5 Sexy Ways to Get Ready for Your Wedding Night

How to Prepare for the Wedding Night

Photo: Getty Images

Think you've got this whole wedding-night sex thing down pat, especially if you've had practice? Think again.

"The things you do to prepare for what most people consider one of the biggest nights of their lives can pay dividends of confidence, comfort, and knowledge — and this goes double for those newlyweds who haven't already had sex," says Carol Queen, Ph.D., sexologist and author of The Sex & Pleasure Book: Good Vibrations Guide to Great Sex for Everyone.

So here, our experts give you five ways to prepare for wedding night sex all-but-guaranteed to make it oh-so-good.

1. Expand your knowledge base.
Asks Queen, "How much do you know about your own anatomy and that of your partner? Do you know quite a bit about bodies, arousal, various ways to experience pleasure? If you're expecting the wonders of sex to unfold for you on your wedding night, it helps a lot to have some information to help guide you." So before you get down on your big day, research basic biology and test your and your partner's hot spots to ensure you feel comfortable and confident. "Look at it this way: You probably can cook if you can't follow a recipe, but recipe books open up a whole world of kitchen possibilities," Queen says. "Sex information does the same for the bedroom. People who have little fact-based information about sex often do not have very good sex."

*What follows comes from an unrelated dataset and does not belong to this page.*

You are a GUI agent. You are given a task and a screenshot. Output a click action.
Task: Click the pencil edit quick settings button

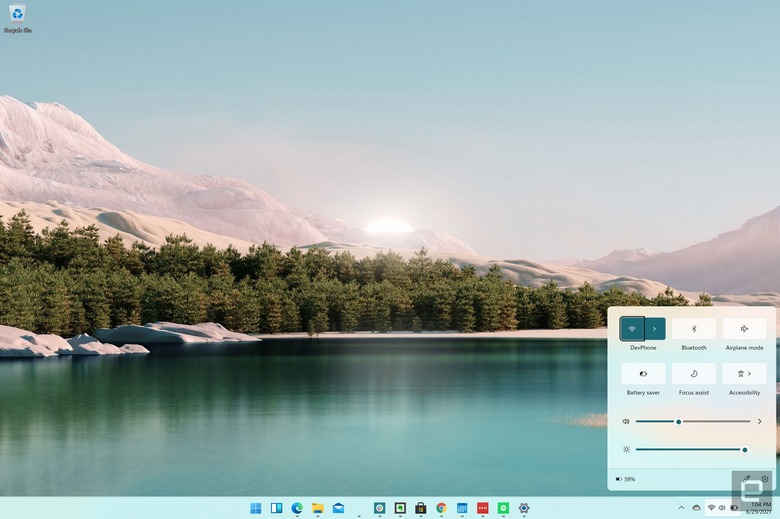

2. Get comfortable talking about sex.
Even if you're waiting for the wedding night, you can and should still talk about the sex you want to have. Why? Not only will it get you more comfortable with describing what you want between the sheets long before the big night, but "a bonus here is that you learn more about your partner's sexual beliefs and values — and maybe even your own," says Queen. "And when you can hold your own in a conversation [about sex], then is the time to start asking your partner about their sexual history, or asking what their ideal sexual experience would consist of, or telling them that your clitoris is pretty sensitive to touch unless there's lubricant, or any of the zillions of things that are worthwhile to discuss and share with your sexual partner."

See More: 7 Rules for Having the Best Wedding-Night Sex

3. Schedule a boudoir session.
Body issues be damned. By slipping on sexy lingerie and seeing yourself the way your partner sees you — that is to say, gorgeous — you'll boost your wedding night confidence." Not only do boudoir photos help to make a lovely wedding gift to your betrothed if you desire, but that process of getting all dolled up and into your sensual skin can help you discover a whole new side to yourself," explains Kat Van Kirk, certified sex therapist and author of The Married Sex Solution: A Realistic Guide to Saving Your Sex Life. "Many women report feeling empowered and confident by going through the process."

4. Think about your expectations.
Advises Queen, "Especially if this is your first time or you have extremely romantic fantasies about the wedding night, give some thought as to what you really believe and desire it'll be like." Now's the time, then, to envision what you really want from the night and what could happen to blow your mind (or seriously disappoint you). "For some couples, getting too tipsy at the reception and feeling too exhausted to do much of anything would be sometime to laugh off a couple of days into the honeymoon, and for the rest of their marriage," Queen says. "For others, it would be the hugest and most terrible fail! Knowing where on the expectation continuum you fall can help you prepare: To calibrate your day to support your energy level and degree of sobriety, to share a discussion with your partner about your hopes, to chat with already-married friends to learn some of the varying ways the big night can go."

5. Learn to be present in the moment.
It's good to be present in any moment, but this is especially true when it comes to sex. That being said, fresh off the high of your wedding ceremony, your wedding night won't be the easiest time to employ this tactic. That's why you must practice being present now. "People who have a hard time being present in the bedroom tend to have more sexual dysfunction, lower sexual satisfaction, and more issues with arousal and orgasm specifically," says Van Kirk, all issues you don't want to face on the wedding night. Van Kirk also advises that in addition to practicing your mental strength, it's smart to make sure your wedding night bed will be free from distractions.